Just before the holidays, the Canadian Media Concentration Research Project released its two annual reports diving deep into the state of Canadian media and advertising.
Led by professor Dwayne Winseck from Carleton University’s School of Journalism and Communication, the independent research’s core purpose is to assess if Canada’s communications, media and internet industries have become more concentrated, and therefore subject to the problems and abuses that can arise from a lack of competition.
In doing so, it provides a detailed picture of the media and advertising landscape in Canada, and how it has changed over the years. Unsurprisingly the biggest change agents in recent years have been Google and Facebook.
The telecommunications, internet and media industries in Canada, which the CMCRP refers to as the “network media economy,” generated revenue of $91.3 billion in 2019. The “big six” tech giants—Google, Facebook, Netflix, Amazon, Twitter and Apple—had combined revenue of $9.3 billion.
By comparison, BCE had revenue of $24.9 billion, representing 28% of the total network media economy, with the top five Canadian companies (Bell, Telus, Rogers, Shaw and Quebecor) accounting for 72.5% of the total network economy.
The picture changes markedly when the focus is just on advertising, however. Here’s some of the key data:
- $15.6 billion: Total ad market in Canada in 2019.
- $8.8 billion: Total online ad market in Canada in 2019, up from $7.7 billion the year before.
- $4.8 billion: Google’s Canadian ad revenue in 2019, up from $1.4 billion in 2011. Google takes in 50% of all online advertising in Canada.
- $2.6 billion: Facebook’s Canadian ad revenue in 2019, up from $181.4 million in 2011.
- 80%: Google and Facebook’s share of the total online ad market, up from about 66% four years ago.
- 45%: Google and Facebook’s share of ALL ad spend in Canada in 2019, up from 36% in 2017.
While the growth of Google and Facebook is often blamed for at least some of the problems faced by traditional media, and the authors conclude that Google and Facebook constitute a digital duopoly for online advertising in Canada, they point out that “they do not dominate the total advertising market.”
What’s more, they write, advertising comprises a small and declining part of the overall media economy as, for example, revenue from subscription based media increases.
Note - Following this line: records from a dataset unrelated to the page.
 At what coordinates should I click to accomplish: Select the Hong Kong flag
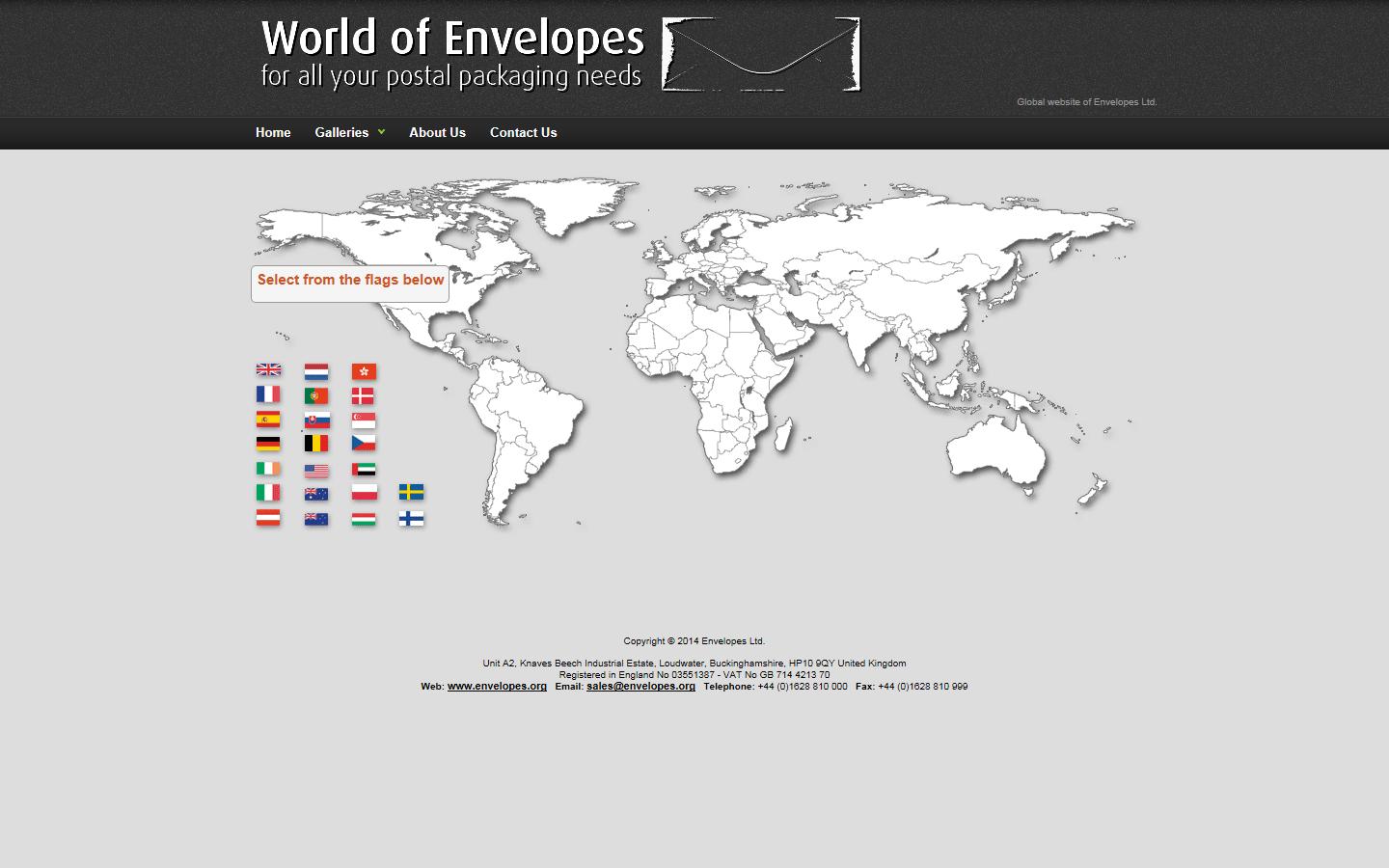pyautogui.click(x=364, y=371)
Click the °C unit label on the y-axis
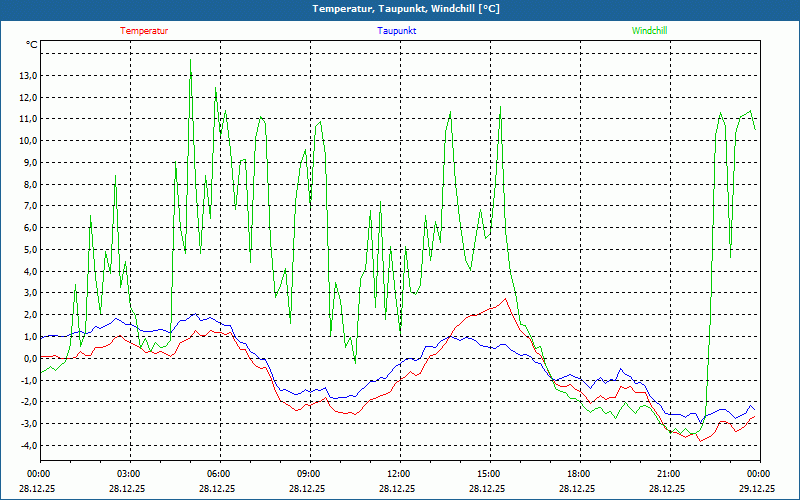The width and height of the screenshot is (800, 500). [32, 45]

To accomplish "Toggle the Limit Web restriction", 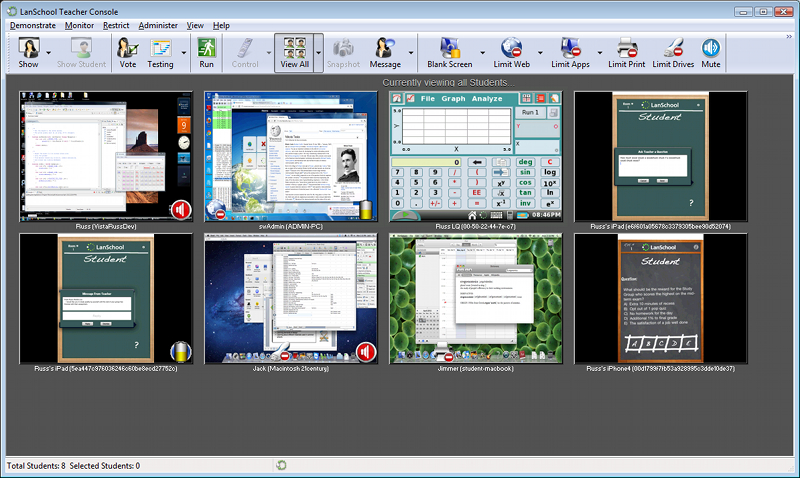I will click(511, 53).
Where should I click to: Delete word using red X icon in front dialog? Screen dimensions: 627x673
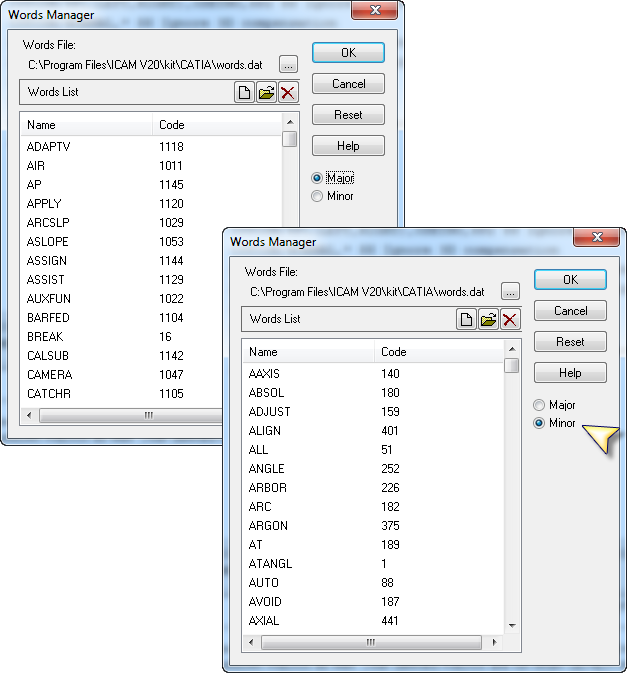[x=510, y=319]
However, the case that Google and Facebook aren’t the destructive forces they are sometimes depicted as by traditional media also explains the tough times felt by ad agencies in Canada. “[T]he scramble for advertising dollars is coming to a head exactly at the moment when advertising spending appears to have stalled and even declined over the last decade when measured, in inflation-adjusted dollars, on a per-capita basis.”